Const assertions are not guaranteed to cause compile failures
rjsberry opened this issue · 3 comments
In sealed.rs
, there are a number of associated constants which are used in const fns to try and trigger compile failures when const generics don't match particular requirements.
These const fns contain constant expressions, which may (but are not guaranteed to) evaluate at compile time. AFAICT from https://doc.rust-lang.org/reference/const_eval.html while this works now it might stop working in the future and instead cause a runtime panic.
Running cargo check
on an example which we know won't build:
% cat examples/bad_indexmap.rs
fn main() {
// needs N to be a power of 2
let _map = heapless::FnvIndexMap::<u8, u8, 3>::new();
}
% cargo check --example bad_indexmap
Checking heapless v0.8.0 (~/Code/heapless)

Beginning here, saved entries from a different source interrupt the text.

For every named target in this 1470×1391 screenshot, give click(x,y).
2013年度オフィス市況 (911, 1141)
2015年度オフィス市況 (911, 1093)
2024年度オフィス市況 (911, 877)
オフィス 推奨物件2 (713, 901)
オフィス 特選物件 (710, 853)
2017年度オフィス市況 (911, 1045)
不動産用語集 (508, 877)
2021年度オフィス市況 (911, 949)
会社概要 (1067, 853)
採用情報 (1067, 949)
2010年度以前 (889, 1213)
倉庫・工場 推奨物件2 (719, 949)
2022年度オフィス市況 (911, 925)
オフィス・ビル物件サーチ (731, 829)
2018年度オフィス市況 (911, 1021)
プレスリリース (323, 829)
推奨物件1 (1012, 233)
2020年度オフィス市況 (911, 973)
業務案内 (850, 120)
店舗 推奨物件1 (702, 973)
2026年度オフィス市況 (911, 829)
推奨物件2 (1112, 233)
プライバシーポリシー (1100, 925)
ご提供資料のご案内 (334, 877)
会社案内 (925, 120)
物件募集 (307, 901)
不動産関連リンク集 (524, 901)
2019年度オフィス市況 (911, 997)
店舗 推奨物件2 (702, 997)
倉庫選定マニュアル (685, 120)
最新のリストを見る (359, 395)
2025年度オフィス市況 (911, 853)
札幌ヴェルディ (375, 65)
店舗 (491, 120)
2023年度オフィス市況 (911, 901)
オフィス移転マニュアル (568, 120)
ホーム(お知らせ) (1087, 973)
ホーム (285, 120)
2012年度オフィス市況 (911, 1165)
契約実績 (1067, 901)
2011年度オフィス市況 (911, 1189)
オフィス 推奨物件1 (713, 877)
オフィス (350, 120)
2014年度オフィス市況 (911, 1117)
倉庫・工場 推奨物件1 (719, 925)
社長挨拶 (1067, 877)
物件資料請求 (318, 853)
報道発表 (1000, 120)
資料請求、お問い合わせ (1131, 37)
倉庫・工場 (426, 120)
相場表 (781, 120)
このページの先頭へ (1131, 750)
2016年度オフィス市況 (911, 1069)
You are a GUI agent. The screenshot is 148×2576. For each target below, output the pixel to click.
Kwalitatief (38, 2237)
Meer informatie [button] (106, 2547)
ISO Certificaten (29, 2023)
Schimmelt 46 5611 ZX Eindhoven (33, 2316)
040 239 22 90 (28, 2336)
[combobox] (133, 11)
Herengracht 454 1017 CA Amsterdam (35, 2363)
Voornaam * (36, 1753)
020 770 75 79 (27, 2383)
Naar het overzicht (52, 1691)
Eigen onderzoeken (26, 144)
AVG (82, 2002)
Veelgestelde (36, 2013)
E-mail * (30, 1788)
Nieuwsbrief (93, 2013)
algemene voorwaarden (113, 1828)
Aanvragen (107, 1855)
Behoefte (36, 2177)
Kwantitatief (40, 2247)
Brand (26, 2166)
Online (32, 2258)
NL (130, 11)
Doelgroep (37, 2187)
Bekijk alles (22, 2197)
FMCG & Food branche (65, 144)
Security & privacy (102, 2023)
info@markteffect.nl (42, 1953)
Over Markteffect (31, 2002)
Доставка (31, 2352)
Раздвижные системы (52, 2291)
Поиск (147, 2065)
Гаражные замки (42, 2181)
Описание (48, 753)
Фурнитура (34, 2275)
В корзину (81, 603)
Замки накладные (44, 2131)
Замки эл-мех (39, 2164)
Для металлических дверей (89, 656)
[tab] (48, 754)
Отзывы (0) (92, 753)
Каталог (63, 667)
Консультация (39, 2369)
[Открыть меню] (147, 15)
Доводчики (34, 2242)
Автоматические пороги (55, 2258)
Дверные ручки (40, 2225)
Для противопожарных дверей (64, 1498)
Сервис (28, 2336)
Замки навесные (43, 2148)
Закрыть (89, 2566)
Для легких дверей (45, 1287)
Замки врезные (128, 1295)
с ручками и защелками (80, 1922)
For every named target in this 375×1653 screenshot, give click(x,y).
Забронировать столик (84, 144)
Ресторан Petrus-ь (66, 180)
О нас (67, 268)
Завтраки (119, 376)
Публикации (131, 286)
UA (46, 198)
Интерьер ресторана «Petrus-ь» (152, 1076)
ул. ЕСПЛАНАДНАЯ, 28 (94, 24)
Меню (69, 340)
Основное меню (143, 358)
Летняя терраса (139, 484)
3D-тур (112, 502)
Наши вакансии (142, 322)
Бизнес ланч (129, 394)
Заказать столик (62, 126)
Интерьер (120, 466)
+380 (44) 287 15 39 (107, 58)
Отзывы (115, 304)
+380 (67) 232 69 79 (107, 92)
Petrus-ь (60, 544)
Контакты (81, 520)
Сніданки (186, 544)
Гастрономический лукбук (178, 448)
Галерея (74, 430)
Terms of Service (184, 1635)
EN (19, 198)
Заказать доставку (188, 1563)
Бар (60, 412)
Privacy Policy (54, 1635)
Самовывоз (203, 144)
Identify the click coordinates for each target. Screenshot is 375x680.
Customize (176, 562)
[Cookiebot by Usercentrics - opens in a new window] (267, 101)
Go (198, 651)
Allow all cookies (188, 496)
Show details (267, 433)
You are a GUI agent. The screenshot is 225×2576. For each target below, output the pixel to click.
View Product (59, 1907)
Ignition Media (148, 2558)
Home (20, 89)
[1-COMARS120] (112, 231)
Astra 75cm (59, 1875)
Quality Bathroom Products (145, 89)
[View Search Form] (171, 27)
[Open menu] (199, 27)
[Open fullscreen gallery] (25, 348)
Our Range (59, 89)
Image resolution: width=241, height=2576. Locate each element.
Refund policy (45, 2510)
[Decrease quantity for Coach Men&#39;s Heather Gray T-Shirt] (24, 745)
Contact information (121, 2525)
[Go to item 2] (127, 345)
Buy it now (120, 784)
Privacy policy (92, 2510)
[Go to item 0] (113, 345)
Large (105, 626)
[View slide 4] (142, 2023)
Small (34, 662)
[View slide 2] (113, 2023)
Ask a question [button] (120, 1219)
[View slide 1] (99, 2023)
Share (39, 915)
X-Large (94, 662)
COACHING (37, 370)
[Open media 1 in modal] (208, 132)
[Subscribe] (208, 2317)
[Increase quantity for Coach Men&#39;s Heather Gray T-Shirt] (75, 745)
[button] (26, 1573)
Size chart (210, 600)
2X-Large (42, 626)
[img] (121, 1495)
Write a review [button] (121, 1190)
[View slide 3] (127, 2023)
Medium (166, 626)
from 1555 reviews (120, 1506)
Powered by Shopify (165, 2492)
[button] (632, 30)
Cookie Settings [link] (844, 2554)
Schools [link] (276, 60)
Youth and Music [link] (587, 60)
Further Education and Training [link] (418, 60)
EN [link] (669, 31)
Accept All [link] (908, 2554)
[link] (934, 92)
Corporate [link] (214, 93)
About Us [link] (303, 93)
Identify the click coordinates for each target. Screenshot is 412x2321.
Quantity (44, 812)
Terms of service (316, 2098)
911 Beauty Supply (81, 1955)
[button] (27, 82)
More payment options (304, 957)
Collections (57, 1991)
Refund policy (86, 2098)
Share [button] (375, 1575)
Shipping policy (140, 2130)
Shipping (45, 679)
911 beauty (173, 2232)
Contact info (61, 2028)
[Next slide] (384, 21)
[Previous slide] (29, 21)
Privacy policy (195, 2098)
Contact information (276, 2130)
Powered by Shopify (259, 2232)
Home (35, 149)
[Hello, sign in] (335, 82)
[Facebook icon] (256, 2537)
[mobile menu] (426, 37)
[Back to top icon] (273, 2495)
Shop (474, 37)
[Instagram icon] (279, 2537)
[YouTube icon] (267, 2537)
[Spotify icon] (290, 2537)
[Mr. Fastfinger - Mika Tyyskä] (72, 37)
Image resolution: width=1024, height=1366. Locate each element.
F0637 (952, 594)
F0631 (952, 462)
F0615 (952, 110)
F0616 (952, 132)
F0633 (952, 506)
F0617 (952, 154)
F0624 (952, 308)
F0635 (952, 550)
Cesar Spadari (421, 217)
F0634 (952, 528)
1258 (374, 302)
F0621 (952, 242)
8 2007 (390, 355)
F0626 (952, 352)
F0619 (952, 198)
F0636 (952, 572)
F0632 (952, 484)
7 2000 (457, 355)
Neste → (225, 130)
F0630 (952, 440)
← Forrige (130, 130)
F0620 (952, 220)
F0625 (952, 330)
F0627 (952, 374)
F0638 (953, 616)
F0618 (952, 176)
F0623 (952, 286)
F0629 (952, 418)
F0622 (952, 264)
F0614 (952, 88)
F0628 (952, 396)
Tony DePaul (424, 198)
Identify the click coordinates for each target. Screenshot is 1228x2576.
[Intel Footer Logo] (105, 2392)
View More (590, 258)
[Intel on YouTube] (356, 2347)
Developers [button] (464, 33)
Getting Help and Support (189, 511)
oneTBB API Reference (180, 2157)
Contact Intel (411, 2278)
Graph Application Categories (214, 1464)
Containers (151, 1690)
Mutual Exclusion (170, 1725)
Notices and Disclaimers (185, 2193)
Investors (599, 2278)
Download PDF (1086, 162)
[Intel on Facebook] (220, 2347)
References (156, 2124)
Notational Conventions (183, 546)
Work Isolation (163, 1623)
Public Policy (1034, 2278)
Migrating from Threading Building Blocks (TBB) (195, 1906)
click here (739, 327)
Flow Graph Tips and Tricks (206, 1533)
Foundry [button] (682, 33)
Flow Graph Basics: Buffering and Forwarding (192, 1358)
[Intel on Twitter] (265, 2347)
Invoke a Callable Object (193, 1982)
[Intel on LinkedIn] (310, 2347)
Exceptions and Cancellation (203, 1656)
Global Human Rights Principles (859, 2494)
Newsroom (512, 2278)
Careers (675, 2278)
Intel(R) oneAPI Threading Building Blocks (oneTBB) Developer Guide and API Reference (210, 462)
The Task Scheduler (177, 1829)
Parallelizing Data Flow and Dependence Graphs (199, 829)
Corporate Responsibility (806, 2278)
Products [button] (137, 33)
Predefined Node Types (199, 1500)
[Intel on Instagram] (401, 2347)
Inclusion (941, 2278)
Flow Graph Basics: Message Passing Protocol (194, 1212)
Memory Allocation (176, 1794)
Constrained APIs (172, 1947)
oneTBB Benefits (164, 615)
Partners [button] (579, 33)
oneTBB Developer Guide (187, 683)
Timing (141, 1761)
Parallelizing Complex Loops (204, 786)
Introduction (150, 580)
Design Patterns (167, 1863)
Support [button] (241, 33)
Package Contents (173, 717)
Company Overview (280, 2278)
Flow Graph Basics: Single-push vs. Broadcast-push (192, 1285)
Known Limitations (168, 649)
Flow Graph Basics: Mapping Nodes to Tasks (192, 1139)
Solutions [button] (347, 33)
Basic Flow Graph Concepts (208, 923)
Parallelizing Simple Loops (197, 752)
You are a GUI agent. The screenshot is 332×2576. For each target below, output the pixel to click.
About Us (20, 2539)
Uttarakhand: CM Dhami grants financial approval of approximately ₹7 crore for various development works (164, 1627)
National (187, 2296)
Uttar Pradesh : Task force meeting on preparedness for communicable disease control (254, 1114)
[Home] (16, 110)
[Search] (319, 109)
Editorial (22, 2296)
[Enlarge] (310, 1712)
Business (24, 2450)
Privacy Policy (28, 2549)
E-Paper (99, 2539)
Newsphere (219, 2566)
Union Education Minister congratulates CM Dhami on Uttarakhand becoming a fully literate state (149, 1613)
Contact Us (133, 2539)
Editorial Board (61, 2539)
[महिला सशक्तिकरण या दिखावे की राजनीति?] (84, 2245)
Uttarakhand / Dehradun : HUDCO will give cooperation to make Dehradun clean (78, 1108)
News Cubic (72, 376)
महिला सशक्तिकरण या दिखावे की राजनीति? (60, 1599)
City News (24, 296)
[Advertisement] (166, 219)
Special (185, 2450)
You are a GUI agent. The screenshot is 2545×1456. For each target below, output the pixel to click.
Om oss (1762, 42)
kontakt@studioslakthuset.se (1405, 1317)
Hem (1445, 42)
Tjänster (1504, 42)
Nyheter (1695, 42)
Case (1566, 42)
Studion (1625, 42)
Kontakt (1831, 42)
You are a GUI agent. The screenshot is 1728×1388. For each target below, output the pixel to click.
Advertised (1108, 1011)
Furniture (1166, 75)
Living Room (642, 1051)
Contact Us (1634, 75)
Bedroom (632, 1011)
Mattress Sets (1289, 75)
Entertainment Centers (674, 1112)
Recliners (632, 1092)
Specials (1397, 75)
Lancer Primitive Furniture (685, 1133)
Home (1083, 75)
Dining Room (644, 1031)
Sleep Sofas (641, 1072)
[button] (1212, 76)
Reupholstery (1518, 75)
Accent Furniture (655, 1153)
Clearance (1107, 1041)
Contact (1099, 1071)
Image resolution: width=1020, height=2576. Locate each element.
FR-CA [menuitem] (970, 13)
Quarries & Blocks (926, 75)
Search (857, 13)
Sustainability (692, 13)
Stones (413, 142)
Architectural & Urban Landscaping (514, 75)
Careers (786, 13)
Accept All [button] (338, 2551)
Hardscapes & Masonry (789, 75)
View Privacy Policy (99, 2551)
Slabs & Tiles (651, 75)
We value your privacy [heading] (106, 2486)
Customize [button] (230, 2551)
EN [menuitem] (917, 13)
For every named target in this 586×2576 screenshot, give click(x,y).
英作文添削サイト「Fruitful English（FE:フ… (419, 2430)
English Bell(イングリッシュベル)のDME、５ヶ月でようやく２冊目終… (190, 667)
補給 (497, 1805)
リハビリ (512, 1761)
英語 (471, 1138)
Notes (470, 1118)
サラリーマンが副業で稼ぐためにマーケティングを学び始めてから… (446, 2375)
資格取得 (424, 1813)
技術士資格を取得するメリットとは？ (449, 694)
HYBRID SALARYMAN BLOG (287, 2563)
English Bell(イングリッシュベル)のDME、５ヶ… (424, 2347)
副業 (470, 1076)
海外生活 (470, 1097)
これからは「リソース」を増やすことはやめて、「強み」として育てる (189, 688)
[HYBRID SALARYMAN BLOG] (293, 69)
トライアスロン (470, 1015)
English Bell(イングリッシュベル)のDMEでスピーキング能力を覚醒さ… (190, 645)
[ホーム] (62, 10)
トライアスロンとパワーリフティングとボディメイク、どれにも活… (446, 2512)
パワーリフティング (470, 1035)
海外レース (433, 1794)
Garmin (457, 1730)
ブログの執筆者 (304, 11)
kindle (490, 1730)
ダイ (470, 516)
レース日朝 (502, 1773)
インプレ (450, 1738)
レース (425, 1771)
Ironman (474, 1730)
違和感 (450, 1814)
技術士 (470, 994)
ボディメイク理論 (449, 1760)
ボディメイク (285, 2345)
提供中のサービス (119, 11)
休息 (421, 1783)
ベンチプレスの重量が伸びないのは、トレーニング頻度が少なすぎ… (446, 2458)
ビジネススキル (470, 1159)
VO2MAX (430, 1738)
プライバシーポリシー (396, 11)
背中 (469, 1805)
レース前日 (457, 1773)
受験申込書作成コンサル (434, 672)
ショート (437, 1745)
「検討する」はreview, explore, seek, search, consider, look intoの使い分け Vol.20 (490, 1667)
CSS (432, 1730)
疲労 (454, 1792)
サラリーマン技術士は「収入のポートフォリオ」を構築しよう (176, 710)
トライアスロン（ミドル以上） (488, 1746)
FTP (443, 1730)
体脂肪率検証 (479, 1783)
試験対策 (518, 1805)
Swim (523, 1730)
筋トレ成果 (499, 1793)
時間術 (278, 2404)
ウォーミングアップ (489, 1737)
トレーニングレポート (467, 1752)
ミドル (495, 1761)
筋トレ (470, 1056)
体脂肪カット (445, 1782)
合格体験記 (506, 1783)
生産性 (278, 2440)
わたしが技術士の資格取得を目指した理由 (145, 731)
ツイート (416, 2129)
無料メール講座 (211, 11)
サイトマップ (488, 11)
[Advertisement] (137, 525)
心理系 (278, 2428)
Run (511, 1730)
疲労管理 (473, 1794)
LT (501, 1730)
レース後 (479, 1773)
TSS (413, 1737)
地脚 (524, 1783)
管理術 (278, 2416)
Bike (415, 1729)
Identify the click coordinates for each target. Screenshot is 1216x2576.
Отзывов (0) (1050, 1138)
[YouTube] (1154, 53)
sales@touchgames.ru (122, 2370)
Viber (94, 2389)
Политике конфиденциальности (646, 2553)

Finished dev [unoptimized + debuginfo] target(s) in 0.17s
% cargo build --example bad_indexmap
Compiling heapless v0.8.0 (~/Code/heapless)
error[E0080]: evaluation of `heapless::sealed::Assert::<3, 0>::POWER_OF_TWO` failed
--> ~/Code/heapless/src/sealed.rs:57:37
|
57 | pub const POWER_OF_TWO: usize = 0 - (L & (L - 1));
| ^^^^^^^^^^^^^^^^^ attempt to compute `0_usize - 2_usize`, which would overflow
note: the above error was encountered while instantiating `fn heapless::sealed::power_of_two::<3>`
--> ~/Code/heapless/src/indexmap.rs:541:9
|
541 | crate::sealed::power_of_two::<N>();
| ^^^^^^^^^^^^^^^^^^^^^^^^^^^^^^^^^^
For more information about this error, try `rustc --explain E0080`.
error: could not compile `heapless` due to previous error
We know this is a bit of a hack evidenced by the comments: // Const assert hack
. It would be good to try and add coverage for these compile fails in the cfail
test suite so that we can detect if/when this stops being a compile-time error. Unfortunately the trybuild
crate is using cargo check
under the hood and would not be able to hit this.
This is not actually related to the issue.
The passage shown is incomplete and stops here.